Hiding from the mob: Memoir of childhood on the run launches new season of Atlantic Voice
Pauline Dakin talks her new book Run Hide and Repeat: A Memoir of a Fugitive Childhood
While Pauline Dakin's name and voice will be familiar to many CBC listeners, the story of how she grew up is not because it was a closely guarded secret.
Pauline hosted Atlantic Voice and frequently contributed to the CBC as a health reporter and senior producer. She was a very public figure in Halifax. But all that while, she guarded the secret of how her family was on the run from the mafia.
Twice during her school years, Pauline's mother spirited the family away to new provinces and uncertain futures with little or no warning.
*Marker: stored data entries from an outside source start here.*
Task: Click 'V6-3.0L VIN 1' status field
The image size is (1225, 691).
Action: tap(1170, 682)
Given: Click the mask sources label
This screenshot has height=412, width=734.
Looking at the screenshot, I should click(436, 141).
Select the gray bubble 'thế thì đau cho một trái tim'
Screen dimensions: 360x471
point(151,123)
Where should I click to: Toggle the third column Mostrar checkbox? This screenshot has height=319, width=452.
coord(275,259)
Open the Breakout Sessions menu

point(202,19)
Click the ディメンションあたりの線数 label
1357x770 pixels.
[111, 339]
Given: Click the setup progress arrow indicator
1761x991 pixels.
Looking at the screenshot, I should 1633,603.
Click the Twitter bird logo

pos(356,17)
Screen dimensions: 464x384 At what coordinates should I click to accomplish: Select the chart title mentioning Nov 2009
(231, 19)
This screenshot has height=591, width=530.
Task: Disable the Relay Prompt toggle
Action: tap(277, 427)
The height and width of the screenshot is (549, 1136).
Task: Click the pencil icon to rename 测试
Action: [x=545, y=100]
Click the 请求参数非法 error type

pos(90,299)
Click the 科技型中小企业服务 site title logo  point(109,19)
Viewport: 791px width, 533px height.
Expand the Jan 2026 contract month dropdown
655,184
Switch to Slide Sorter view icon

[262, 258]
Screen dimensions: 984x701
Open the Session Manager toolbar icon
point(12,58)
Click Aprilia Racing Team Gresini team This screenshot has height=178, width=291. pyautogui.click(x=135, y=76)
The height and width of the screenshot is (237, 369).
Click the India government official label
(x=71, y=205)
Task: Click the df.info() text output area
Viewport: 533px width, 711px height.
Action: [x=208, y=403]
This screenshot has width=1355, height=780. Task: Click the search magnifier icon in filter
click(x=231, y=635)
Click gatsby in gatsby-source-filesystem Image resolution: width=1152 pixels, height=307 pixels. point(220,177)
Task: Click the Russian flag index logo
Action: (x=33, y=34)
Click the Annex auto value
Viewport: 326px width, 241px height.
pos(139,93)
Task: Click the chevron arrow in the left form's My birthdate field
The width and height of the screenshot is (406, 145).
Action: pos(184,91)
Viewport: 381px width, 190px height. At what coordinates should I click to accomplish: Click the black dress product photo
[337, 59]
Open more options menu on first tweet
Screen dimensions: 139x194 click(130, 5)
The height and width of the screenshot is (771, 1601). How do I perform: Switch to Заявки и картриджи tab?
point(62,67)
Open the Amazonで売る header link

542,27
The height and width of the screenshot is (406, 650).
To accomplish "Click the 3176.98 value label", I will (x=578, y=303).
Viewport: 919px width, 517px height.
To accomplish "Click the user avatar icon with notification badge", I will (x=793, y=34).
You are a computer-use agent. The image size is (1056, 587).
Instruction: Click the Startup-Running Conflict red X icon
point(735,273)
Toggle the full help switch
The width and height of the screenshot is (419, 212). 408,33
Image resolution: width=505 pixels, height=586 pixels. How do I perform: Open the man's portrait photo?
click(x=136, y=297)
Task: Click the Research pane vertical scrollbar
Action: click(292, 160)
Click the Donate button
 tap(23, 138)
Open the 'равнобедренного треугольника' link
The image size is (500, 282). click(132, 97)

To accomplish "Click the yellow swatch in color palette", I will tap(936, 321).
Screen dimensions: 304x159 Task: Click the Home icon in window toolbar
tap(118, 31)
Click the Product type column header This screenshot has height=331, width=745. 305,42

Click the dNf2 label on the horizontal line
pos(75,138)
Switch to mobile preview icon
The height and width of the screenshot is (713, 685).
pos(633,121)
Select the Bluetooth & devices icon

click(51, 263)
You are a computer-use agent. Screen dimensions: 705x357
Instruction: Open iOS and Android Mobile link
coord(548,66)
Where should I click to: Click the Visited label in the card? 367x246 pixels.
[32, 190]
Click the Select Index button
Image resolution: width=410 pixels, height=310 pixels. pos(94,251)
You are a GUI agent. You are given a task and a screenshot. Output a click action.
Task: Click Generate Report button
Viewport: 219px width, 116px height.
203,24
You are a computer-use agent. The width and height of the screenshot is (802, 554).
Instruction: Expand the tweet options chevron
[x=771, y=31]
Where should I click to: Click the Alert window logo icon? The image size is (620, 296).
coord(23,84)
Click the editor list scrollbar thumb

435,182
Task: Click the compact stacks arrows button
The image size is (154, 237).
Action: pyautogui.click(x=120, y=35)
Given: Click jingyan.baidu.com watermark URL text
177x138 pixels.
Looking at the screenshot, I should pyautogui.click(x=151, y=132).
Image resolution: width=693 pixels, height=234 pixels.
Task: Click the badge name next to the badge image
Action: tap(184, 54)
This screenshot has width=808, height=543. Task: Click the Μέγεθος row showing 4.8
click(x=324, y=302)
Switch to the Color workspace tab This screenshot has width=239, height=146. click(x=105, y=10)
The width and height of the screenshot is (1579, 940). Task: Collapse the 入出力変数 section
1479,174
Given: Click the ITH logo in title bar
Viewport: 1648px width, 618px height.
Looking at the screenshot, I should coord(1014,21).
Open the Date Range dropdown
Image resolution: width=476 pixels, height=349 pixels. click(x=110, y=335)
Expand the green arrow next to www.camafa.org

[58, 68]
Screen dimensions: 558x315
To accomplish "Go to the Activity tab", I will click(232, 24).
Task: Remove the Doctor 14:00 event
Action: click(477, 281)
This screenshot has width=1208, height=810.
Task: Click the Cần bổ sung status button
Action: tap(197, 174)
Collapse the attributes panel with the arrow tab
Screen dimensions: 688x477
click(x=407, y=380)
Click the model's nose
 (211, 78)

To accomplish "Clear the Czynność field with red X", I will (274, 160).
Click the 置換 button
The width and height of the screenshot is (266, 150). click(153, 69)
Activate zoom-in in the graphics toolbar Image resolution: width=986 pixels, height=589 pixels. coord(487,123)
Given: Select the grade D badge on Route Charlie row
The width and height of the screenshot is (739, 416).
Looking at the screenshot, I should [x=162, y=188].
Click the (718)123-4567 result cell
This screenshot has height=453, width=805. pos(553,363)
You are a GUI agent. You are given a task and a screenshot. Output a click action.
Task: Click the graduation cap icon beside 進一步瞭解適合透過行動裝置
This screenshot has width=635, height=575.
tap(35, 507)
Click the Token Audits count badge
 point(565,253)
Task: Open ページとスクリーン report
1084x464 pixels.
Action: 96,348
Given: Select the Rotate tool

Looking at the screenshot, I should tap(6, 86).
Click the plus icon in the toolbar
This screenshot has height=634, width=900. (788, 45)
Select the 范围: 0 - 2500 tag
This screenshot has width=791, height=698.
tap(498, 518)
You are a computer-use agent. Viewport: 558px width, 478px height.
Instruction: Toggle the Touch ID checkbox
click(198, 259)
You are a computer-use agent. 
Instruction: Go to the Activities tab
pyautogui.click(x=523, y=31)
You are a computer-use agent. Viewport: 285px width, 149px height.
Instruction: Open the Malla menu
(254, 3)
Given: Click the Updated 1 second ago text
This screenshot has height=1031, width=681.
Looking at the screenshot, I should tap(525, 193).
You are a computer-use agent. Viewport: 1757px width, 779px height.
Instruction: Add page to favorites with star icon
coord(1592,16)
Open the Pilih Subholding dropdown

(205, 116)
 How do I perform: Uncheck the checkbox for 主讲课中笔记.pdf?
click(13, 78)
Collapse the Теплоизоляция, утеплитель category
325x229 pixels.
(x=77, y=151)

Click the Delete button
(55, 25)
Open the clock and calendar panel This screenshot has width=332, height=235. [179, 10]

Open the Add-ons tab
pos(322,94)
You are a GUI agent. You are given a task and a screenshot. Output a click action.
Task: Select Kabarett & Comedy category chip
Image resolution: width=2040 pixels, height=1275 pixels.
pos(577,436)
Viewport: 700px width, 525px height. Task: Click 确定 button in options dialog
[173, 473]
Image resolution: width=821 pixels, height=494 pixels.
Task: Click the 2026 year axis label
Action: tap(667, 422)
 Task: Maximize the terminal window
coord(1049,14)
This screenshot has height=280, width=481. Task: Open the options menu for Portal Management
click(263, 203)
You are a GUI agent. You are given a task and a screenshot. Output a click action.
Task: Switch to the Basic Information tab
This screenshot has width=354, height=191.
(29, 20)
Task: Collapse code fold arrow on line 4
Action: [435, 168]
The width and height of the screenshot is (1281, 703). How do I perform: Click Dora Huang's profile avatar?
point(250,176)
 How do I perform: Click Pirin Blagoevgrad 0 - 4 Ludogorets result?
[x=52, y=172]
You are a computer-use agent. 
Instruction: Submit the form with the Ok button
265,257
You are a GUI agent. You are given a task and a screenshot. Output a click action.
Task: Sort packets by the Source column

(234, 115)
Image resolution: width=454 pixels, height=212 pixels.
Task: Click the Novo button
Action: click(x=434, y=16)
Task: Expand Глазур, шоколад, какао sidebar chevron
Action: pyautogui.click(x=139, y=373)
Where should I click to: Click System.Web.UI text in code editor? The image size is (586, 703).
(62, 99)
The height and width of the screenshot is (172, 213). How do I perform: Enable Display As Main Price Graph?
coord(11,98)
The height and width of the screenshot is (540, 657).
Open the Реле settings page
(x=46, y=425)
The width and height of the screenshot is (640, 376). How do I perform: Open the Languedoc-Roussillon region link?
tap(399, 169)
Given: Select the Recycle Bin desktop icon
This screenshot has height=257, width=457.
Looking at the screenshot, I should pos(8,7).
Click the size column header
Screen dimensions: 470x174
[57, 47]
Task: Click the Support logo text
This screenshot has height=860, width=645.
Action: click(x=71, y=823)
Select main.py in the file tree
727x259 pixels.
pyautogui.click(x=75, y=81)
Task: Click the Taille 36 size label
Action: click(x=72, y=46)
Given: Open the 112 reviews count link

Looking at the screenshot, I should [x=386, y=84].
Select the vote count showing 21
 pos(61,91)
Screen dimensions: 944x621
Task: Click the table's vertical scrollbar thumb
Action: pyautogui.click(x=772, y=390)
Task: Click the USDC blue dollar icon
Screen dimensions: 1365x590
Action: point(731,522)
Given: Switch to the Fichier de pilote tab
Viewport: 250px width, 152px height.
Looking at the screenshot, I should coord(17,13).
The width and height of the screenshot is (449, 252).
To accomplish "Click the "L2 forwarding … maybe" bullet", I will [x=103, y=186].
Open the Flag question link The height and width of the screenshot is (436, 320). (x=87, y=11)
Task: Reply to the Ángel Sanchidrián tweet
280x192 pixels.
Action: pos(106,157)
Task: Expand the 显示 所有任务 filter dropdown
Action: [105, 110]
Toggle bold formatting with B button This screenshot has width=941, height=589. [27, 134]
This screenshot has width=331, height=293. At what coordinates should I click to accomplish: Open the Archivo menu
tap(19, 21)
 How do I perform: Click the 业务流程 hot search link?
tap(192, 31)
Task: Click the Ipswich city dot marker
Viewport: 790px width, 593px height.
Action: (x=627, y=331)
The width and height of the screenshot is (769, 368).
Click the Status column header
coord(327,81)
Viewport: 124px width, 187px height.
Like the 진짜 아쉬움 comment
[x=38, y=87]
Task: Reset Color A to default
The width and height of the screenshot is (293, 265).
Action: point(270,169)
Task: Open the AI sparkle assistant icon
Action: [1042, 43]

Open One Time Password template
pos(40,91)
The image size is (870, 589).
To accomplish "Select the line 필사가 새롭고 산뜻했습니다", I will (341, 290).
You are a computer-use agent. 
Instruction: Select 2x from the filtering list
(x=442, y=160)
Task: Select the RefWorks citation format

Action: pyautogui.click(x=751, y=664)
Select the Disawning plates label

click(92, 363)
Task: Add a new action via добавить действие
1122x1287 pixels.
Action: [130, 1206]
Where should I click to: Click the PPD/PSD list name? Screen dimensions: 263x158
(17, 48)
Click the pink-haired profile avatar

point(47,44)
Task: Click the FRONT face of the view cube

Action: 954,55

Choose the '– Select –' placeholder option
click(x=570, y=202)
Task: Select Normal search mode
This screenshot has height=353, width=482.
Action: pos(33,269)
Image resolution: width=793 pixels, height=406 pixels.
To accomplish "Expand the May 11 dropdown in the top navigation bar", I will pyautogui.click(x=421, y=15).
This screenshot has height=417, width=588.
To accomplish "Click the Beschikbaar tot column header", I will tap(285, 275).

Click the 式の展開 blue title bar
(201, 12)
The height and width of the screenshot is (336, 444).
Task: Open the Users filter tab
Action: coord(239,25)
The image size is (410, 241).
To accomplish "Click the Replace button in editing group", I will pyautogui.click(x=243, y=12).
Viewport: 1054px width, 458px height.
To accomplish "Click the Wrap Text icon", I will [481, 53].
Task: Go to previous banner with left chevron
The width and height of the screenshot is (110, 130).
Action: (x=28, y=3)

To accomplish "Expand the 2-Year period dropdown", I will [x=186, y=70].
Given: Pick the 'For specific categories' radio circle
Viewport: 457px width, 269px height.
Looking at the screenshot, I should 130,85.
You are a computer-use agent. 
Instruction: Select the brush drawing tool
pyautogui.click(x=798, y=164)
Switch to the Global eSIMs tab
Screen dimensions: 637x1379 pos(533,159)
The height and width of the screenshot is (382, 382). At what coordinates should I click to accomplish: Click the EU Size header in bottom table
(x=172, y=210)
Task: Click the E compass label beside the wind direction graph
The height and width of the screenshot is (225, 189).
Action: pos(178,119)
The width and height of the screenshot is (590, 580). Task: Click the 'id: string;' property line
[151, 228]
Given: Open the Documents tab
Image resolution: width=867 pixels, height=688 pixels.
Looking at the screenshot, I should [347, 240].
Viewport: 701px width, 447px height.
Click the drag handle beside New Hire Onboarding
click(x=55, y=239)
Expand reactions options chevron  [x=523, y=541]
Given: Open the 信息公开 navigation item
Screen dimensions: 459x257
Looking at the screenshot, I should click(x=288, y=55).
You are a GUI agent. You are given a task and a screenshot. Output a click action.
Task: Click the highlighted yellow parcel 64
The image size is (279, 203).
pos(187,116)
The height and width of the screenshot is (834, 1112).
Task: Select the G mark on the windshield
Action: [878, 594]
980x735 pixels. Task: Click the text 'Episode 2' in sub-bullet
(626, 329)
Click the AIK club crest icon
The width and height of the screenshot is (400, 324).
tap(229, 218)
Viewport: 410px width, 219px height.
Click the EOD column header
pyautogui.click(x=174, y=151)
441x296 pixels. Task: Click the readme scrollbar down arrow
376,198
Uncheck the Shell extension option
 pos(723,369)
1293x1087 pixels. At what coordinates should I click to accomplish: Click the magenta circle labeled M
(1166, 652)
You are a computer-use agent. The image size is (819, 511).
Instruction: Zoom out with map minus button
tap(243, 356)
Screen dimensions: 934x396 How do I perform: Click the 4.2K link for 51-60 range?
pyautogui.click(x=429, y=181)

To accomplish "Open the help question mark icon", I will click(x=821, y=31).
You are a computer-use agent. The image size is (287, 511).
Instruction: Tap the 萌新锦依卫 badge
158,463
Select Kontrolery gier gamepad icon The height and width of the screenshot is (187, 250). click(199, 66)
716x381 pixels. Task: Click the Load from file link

Sometimes, she didn't get to say goodbye to friends or family.
Into adulthood, Pauline followed her mother's advice to never tell anyone about their plight. She was warned that the secrecy was necessary as her own and other people's lives were in danger.
Pauline paid a high price for keeping that secret; her marriage, mental health and many of her relationships were affected. She was constantly looking in the rearview mirror, convinced she was being followed and unable to be herself with co-workers and friends.
It's all laid bare in the book Run Hide and Repeat: A Memoir of a Fugitive Childhood.
With insight and empathy, Pauline chronicles her father's alcoholism, her mother's depression and the fear that enveloped the whole family as they went on the run.
When it all unraveled, she writes about how devastated and hurt she was — angry at her mother and questioning many relationships and events in her past.
Eventually Pauline applied her journalistic skills to make sense of why her mother and the man she considered a father, could've lied to her in such great detail and for so many years. The story also maps Pauline's path to forgiveness and acceptance.